**How to complete this task**
Output all records exactly.

**Data shown**
[Start of Attachment]

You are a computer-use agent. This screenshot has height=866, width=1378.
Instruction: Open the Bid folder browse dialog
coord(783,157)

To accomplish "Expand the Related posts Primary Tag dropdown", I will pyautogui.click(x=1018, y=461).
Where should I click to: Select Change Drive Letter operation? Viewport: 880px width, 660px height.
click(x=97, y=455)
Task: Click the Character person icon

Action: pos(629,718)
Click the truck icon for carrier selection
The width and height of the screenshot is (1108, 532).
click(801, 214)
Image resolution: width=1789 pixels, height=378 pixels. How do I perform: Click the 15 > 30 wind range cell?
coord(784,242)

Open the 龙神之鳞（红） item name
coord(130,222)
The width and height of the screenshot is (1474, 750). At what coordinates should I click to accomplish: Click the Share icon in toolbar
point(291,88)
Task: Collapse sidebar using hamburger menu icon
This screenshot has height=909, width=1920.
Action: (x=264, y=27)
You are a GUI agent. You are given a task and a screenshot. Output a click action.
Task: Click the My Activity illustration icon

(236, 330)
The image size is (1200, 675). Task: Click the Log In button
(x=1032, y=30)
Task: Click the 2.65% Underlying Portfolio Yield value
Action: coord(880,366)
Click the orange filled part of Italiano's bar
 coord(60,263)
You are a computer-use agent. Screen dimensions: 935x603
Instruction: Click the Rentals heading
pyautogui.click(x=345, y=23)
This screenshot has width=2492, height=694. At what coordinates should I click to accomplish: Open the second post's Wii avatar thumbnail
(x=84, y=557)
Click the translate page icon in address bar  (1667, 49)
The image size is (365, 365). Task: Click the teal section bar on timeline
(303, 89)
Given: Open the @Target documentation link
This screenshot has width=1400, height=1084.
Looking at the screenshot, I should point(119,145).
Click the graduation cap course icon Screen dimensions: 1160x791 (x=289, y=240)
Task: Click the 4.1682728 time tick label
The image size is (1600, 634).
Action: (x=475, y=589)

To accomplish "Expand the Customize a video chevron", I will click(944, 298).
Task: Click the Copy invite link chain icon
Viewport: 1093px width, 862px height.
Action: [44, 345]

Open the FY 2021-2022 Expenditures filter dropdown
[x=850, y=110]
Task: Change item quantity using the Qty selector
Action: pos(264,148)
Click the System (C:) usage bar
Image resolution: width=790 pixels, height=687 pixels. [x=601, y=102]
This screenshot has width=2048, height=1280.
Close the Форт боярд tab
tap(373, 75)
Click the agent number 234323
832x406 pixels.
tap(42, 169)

[End of Attachment]

**Output**
You are a computer-use agent. This screenshot has height=866, width=1378.
Instruction: Open the Bid folder browse dialog
coord(783,157)

To accomplish "Expand the Related posts Primary Tag dropdown", I will pyautogui.click(x=1018, y=461).
Where should I click to: Select Change Drive Letter operation? Viewport: 880px width, 660px height.
click(x=97, y=455)
Task: Click the Character person icon

Action: pos(629,718)
Click the truck icon for carrier selection
The width and height of the screenshot is (1108, 532).
click(801, 214)
Image resolution: width=1789 pixels, height=378 pixels. How do I perform: Click the 15 > 30 wind range cell?
coord(784,242)

Open the 龙神之鳞（红） item name
coord(130,222)
The width and height of the screenshot is (1474, 750). At what coordinates should I click to accomplish: Click the Share icon in toolbar
point(291,88)
Task: Collapse sidebar using hamburger menu icon
This screenshot has height=909, width=1920.
Action: (x=264, y=27)
You are a GUI agent. You are given a task and a screenshot. Output a click action.
Task: Click the My Activity illustration icon

(236, 330)
The image size is (1200, 675). Task: Click the Log In button
(x=1032, y=30)
Task: Click the 2.65% Underlying Portfolio Yield value
Action: coord(880,366)
Click the orange filled part of Italiano's bar
 coord(60,263)
You are a computer-use agent. Screen dimensions: 935x603
Instruction: Click the Rentals heading
pyautogui.click(x=345, y=23)
This screenshot has width=2492, height=694. At what coordinates should I click to accomplish: Open the second post's Wii avatar thumbnail
(x=84, y=557)
Click the translate page icon in address bar  (1667, 49)
The image size is (365, 365). Task: Click the teal section bar on timeline
(303, 89)
Given: Open the @Target documentation link
This screenshot has width=1400, height=1084.
Looking at the screenshot, I should point(119,145).
Click the graduation cap course icon Screen dimensions: 1160x791 (x=289, y=240)
Task: Click the 4.1682728 time tick label
The image size is (1600, 634).
Action: (x=475, y=589)

To accomplish "Expand the Customize a video chevron", I will click(944, 298).
Task: Click the Copy invite link chain icon
Viewport: 1093px width, 862px height.
Action: [44, 345]

Open the FY 2021-2022 Expenditures filter dropdown
[x=850, y=110]
Task: Change item quantity using the Qty selector
Action: pos(264,148)
Click the System (C:) usage bar
Image resolution: width=790 pixels, height=687 pixels. [x=601, y=102]
This screenshot has width=2048, height=1280.
Close the Форт боярд tab
tap(373, 75)
Click the agent number 234323
832x406 pixels.
tap(42, 169)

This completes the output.